2025年8月5日火曜日

古谷経衡『激戦地を歩く レイテ、マニラ、インパール 激戦の記憶』

大叔父がフィリピンで戦死している。戸籍には「昭和弍十年六月参十日フィリピンルソン島アリタオ東方十粁ビノンにて戦死」と記されている。ビノンというのはどんな地域なのか、大叔父はどのようにして戦死に至ったのか。
レイテ島の戦いが終わり、連合国軍はルソン島を攻める。レイテ戦に大きな戦力を費やした日本軍はあっという間にマニラ陥落を許す。以後、敗残兵は北へ北へと逃走する。当時の陸軍の用語でいえば転進である。北部のアパリに行けば、台湾からの援軍が期待できるとでも思ったのだろうか。5月末から6月初頭にフィリピン戦の終結が告げられている。その後しばらく抵抗したのかもしれない。小規模の夜襲、突撃はあったはず。米軍から援助を受けたゲリラに襲われたのか、夜襲突撃に駆り出されたのか、餓死したのか、マラリアに侵されたのか。大叔父戦死の真実はわからないままである。
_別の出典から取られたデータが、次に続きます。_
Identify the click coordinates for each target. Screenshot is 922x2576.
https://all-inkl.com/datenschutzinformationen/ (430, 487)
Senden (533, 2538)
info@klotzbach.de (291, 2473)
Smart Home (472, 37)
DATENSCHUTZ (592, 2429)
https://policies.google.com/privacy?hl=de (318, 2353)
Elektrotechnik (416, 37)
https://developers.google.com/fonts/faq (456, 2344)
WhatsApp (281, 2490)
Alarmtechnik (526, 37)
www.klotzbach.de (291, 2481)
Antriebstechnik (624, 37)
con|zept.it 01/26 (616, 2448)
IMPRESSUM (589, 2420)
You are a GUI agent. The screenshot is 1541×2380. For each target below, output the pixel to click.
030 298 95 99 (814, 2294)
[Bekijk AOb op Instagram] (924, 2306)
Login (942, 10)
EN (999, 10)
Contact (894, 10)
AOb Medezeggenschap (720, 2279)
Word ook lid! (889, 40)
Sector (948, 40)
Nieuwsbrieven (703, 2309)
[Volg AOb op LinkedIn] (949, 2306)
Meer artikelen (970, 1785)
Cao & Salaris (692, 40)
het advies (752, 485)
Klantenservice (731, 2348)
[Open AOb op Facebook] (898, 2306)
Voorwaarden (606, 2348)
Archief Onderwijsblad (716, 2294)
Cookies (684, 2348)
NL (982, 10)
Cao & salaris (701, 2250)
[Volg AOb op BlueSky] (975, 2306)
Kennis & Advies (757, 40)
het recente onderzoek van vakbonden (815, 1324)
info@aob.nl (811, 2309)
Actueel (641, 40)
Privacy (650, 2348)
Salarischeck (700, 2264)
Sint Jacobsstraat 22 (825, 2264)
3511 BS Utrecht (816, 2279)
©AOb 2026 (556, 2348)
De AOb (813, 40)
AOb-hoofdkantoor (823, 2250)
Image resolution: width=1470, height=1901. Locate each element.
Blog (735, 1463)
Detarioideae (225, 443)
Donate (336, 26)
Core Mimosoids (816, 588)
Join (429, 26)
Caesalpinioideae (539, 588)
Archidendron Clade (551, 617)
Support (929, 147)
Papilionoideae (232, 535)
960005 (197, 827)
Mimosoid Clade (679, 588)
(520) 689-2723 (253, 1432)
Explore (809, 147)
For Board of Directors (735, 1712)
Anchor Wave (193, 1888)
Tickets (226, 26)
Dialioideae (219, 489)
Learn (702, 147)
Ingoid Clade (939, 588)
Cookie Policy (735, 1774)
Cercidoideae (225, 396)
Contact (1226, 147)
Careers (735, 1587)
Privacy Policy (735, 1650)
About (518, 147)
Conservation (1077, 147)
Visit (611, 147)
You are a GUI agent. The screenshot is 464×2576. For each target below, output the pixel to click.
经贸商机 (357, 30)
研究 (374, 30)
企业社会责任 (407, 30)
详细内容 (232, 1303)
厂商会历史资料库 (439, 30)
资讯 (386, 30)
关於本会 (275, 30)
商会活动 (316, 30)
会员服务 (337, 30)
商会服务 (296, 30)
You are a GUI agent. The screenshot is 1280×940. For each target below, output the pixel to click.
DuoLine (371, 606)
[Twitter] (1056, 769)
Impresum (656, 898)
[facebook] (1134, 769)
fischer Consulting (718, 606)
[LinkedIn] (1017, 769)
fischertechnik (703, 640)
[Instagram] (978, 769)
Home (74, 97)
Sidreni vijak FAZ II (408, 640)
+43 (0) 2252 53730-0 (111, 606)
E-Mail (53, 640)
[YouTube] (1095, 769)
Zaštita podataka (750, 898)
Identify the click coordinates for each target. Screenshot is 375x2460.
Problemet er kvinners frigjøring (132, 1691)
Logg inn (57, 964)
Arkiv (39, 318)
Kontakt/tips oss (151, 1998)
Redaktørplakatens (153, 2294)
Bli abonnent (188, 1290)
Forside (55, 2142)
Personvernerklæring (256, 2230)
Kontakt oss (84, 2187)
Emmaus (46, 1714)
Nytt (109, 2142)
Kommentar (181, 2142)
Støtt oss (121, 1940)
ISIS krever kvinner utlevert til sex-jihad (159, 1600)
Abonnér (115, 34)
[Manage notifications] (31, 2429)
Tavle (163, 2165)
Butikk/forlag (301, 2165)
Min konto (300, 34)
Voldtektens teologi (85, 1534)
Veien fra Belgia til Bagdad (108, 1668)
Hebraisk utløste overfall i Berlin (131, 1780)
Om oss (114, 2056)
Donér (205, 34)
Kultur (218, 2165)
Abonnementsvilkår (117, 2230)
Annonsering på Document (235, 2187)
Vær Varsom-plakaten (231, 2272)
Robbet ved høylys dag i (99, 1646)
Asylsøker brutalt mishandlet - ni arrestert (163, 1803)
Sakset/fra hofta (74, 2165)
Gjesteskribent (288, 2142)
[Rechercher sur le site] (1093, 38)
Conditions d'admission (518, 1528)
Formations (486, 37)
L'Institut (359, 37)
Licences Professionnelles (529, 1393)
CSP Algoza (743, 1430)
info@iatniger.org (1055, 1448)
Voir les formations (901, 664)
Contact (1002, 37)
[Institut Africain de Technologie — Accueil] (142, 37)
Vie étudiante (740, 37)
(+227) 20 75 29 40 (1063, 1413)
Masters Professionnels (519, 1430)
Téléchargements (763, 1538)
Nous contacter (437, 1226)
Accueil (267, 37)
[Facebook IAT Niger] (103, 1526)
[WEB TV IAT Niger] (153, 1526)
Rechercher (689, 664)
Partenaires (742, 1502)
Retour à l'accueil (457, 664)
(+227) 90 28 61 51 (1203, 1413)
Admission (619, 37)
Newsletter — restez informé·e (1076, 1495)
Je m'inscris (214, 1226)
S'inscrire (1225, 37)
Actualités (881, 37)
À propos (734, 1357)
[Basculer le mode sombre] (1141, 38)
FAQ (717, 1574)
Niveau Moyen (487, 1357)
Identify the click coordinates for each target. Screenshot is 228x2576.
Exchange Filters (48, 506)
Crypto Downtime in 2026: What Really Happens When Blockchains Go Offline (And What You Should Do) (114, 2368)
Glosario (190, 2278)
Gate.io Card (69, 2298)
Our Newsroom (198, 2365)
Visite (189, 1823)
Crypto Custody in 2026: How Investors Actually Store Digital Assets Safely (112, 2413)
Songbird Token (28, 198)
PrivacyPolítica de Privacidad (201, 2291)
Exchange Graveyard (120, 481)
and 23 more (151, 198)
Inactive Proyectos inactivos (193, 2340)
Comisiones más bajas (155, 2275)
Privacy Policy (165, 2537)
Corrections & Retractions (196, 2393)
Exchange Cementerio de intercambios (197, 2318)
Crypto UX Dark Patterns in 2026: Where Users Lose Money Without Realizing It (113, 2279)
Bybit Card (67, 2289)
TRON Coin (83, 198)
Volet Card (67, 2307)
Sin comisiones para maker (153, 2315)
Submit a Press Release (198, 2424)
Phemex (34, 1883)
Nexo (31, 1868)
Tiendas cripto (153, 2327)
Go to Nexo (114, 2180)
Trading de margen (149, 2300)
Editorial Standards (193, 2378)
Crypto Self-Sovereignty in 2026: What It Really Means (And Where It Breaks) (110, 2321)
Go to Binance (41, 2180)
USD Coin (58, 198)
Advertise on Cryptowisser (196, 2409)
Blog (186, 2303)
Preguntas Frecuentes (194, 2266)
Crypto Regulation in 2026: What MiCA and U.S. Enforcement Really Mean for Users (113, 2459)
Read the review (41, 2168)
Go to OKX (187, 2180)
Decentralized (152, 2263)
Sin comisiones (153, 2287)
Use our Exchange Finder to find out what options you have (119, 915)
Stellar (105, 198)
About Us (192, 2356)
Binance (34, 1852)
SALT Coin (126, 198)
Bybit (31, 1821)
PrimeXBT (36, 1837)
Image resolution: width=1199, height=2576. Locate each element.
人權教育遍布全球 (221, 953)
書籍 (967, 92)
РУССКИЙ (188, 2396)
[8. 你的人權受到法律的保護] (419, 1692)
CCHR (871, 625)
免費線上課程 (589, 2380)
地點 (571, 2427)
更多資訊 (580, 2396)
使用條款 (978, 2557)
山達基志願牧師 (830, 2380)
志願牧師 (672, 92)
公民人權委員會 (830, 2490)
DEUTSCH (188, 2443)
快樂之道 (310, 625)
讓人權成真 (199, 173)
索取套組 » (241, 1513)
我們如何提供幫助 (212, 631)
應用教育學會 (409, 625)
もっとはやくに大叔父の戦死に興味を覚えるべきであった。生前の父から話を聞くことができたはずだ。不勉強であったが、家族のなかで大叔父の戦死を避けているような雰囲気もあったことも事実だ。大叔父は名前で呼ばれず、「兵隊さん」と呼ばれていた。兵隊さんの話をするのはどことなくタブーな雰囲気があったのだ。
古谷経衡をラジオで知ったことは以前書いた。いつも聴いている番組で10分程のコラムを担当している。この本はその番組で紹介されていた。精力的に現場に足を運ぶ。フィリピンにはもう何十回と訪ねている。現地を見ないで何を書けるというのか、というのがモットーである。インパールも訪ねている。共感できるスタンスだ。
先日、大叔父が戦死したルソン島のビノンという町を地図で見つけることができた。グーグルマップで見ると山間ののどかな集落だった。キリスト教国フィリピンらしい教会もあった。一度慰霊に訪ねてみたい気になった。今さら行ってみたところでどうにかなるわけでもないのだが。